After yet another delicious meal it was off to visit Qin Shi Huang himself. Actually he is buried several hundred feet underground, but we did visit the site of his mausoleum. According to historical records, written a century after Qin Shi Huang’s death, the tomb includes a map of the known world in stone, with all of the rivers of China formed with mercury. Recent tests confirm the soil around the mausoleum has extremely high mercury levels, suggesting that the account is accurate. Buried with the Emperor were all manner of treasures and weapons, for his use in the afterlife. Supposedly there are also crossbows positioned to fire automatically if the tomb is disturbed. It all sounds a little Indiana Jones to me, but it is said that truth is stranger than fiction, so who knows.

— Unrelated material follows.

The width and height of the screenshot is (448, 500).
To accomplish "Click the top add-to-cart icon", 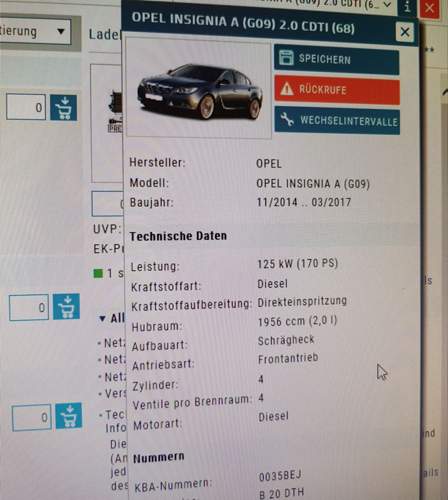I will click(x=63, y=108).
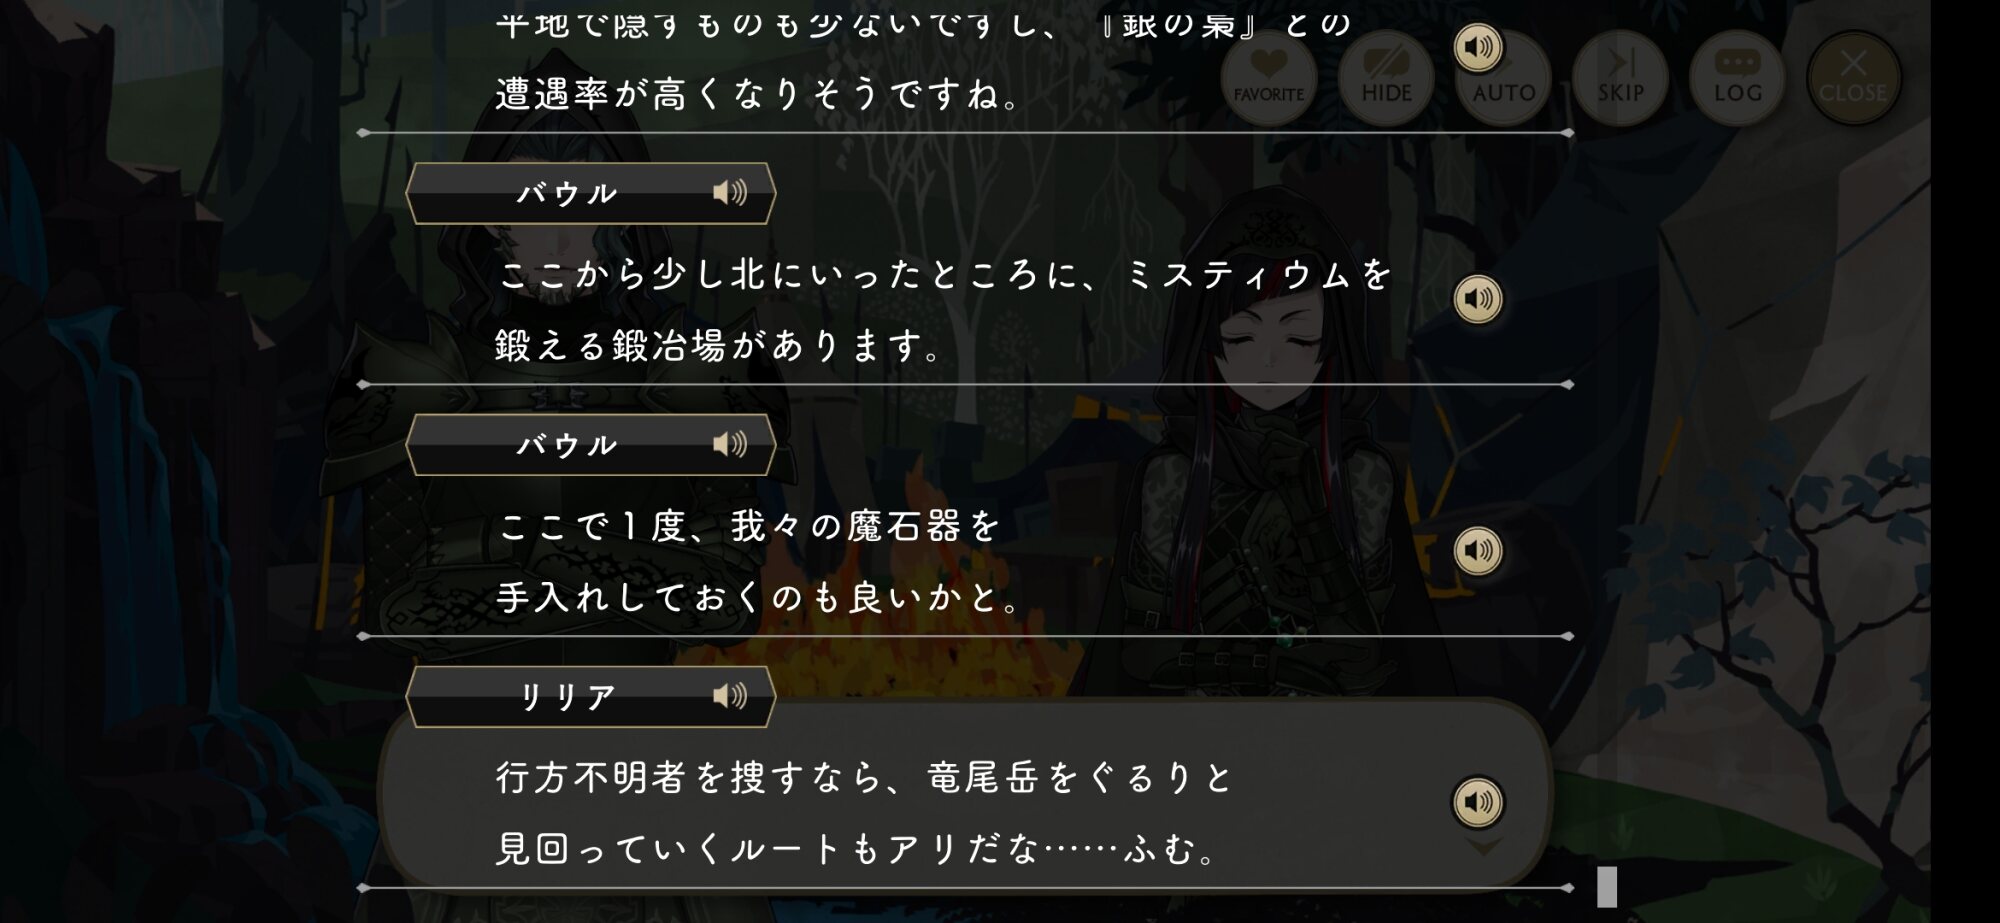Screen dimensions: 2000x923
Task: Click the SKIP button
Action: (x=1620, y=78)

Our last stop of the day was the Huaping Pools. This is the site of the Tang Dynasty era winter palace. The pools are fed by hot springs poring from the mountain side, providing a welcome relief from the winter cold for the privileged. As the day was cold the group thought about jumping the railings to take a dip. We all managed to resist this temptation.

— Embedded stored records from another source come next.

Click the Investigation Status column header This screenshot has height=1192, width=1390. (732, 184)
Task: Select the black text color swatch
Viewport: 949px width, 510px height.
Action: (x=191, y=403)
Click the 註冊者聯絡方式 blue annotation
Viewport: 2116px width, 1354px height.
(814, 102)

Then it was back in the bus for the trip back to XFLS and to meet up with host families. Tomorrow we head out of town to the Famen Temple and the Qian Mausoleum. The amount of information that we have been given from our guide has been staggering. Who knew that we would be studying over 3,000 years of history? Today’s look at the Terracotta Army was such a highlight as it is considered by many to be the 8th wonder of the world.

The kids are having an incredible experience as they adjust to different food, new friends, and being on the other side of the world.


  1. What great images! I wonder what are the vestiges of the Four Olds? How were they saved/ salvaged? As China emerges as a global power, what are the "new" Olds? Is there a balance between advancement and preservation? How is this balance seen? felt? heard? What is similar/dissimilar to the USA? Korea?

    Ms Shifrin

  2. Sara - The pendulum seems to have swung since the days of Mao. Though his image is still ever present, it is now mostly on bags or t-shirts for tourists. The four olds have returned and the Chinese seem truly proud of their pre-modern heritage. We have seen and heard about the impressive imperial dynasties of the past and even visited a brand new cultural theme park dedicated to celebrating the Tang Dynasty. Within the park we walked through poetry valley, where poems from Tang poets were written on the faux rock walls. Dress of the 7th century was evident throughout the park. Freedom of religion is now in evidence as well, though members of the Party are "fired" if they practice any religion. The official line is that Mao was mostly right in his policies, though there is concession that some of what he enforced was wrong-minded and counter productive. With a rapidly growing middle class the new olds seem to be cars and European fashion; good old-fashioned middle class materialism.